Input material
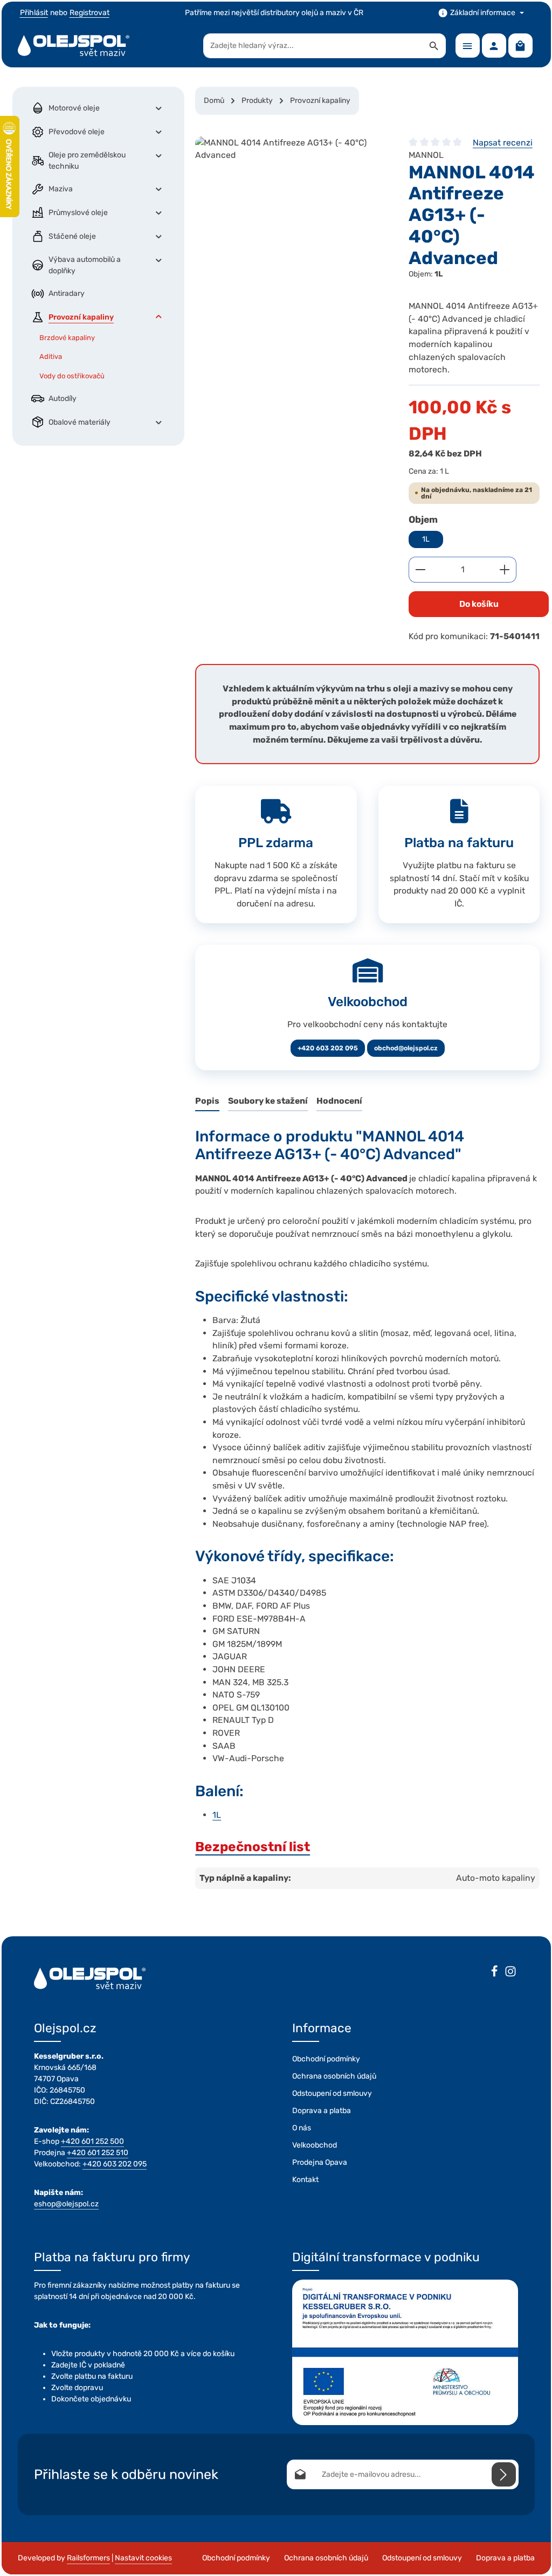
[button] (158, 108)
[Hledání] (434, 45)
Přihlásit (34, 12)
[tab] (207, 1101)
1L (426, 539)
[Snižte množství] (420, 570)
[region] (291, 217)
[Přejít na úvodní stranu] (74, 46)
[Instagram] (510, 1973)
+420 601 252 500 (92, 2141)
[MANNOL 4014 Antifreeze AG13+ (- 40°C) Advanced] (291, 217)
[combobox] (313, 45)
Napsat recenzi (503, 142)
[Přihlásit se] (504, 2474)
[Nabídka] (468, 45)
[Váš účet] (494, 45)
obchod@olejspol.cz (406, 1048)
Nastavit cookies (143, 2558)
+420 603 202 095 (328, 1048)
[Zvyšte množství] (504, 570)
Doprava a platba (321, 2110)
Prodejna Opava (319, 2162)
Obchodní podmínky (326, 2058)
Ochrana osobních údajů (334, 2076)
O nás (301, 2127)
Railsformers (88, 2558)
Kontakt (305, 2179)
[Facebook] (494, 1973)
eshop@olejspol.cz (66, 2203)
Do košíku (479, 604)
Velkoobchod (314, 2145)
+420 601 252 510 (97, 2152)
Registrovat (89, 12)
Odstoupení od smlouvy (332, 2093)
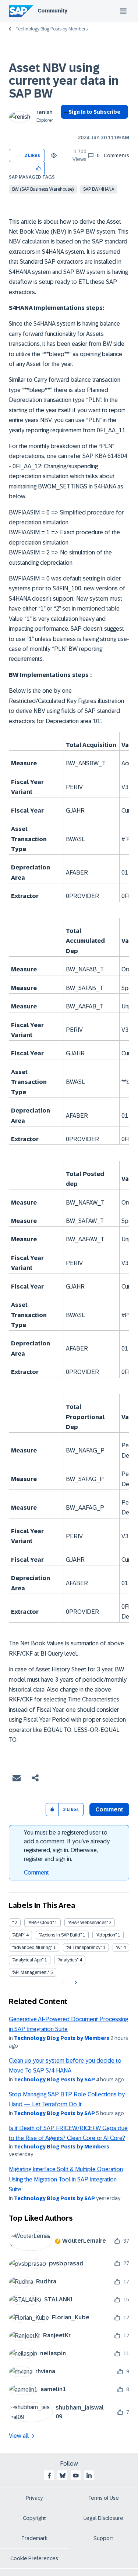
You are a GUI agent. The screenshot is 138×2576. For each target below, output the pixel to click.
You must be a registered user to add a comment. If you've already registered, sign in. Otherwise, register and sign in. (67, 1845)
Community (52, 11)
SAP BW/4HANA (98, 189)
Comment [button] (109, 1809)
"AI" (119, 1947)
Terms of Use (103, 2498)
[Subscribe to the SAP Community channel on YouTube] (76, 2475)
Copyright (34, 2518)
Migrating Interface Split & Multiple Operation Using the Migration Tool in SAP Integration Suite (66, 2179)
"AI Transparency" (84, 1947)
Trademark (34, 2538)
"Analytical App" (27, 1960)
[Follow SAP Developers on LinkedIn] (89, 2475)
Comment (36, 1872)
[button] (39, 168)
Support (103, 2538)
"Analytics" (67, 1960)
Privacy (34, 2498)
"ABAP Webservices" (88, 1922)
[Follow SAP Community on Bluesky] (63, 2475)
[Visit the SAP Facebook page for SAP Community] (49, 2475)
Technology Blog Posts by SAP (54, 2079)
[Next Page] (75, 1983)
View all (19, 2436)
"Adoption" (106, 1935)
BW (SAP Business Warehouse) (43, 189)
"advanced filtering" (32, 1947)
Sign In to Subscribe (94, 112)
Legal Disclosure (103, 2518)
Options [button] (64, 125)
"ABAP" (18, 1935)
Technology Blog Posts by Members (51, 29)
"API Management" (30, 1972)
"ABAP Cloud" (41, 1922)
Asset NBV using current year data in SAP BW (64, 80)
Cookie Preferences (34, 2558)
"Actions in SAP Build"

Problem to solve
Without the pictures, copy the entries from their first line through the line containing "You are a GUI", and only those lines.

Response for this exercise
[button] (158, 108)
[Hledání] (434, 45)
Přihlásit (34, 12)
[tab] (207, 1101)
1L (426, 539)
[Snižte množství] (420, 570)
[region] (291, 217)
[Přejít na úvodní stranu] (74, 46)
[Instagram] (510, 1973)
+420 601 252 500 (92, 2141)
[MANNOL 4014 Antifreeze AG13+ (- 40°C) Advanced] (291, 217)
[combobox] (313, 45)
Napsat recenzi (503, 142)
[Přihlásit se] (504, 2474)
[Nabídka] (468, 45)
[Váš účet] (494, 45)
obchod@olejspol.cz (406, 1048)
Nastavit cookies (143, 2558)
+420 603 202 095 (328, 1048)
[Zvyšte množství] (504, 570)
Doprava a platba (321, 2110)
Prodejna Opava (319, 2162)
Obchodní podmínky (326, 2058)
Ochrana osobních údajů (334, 2076)
O nás (301, 2127)
Railsformers (88, 2558)
Kontakt (305, 2179)
[Facebook] (494, 1973)
eshop@olejspol.cz (66, 2203)
Do košíku (479, 604)
Velkoobchod (314, 2145)
+420 601 252 510 (97, 2152)
Registrovat (89, 12)
Odstoupení od smlouvy (332, 2093)
You are a GUI agent. The screenshot is 138×2576. For each target below, output the pixel to click.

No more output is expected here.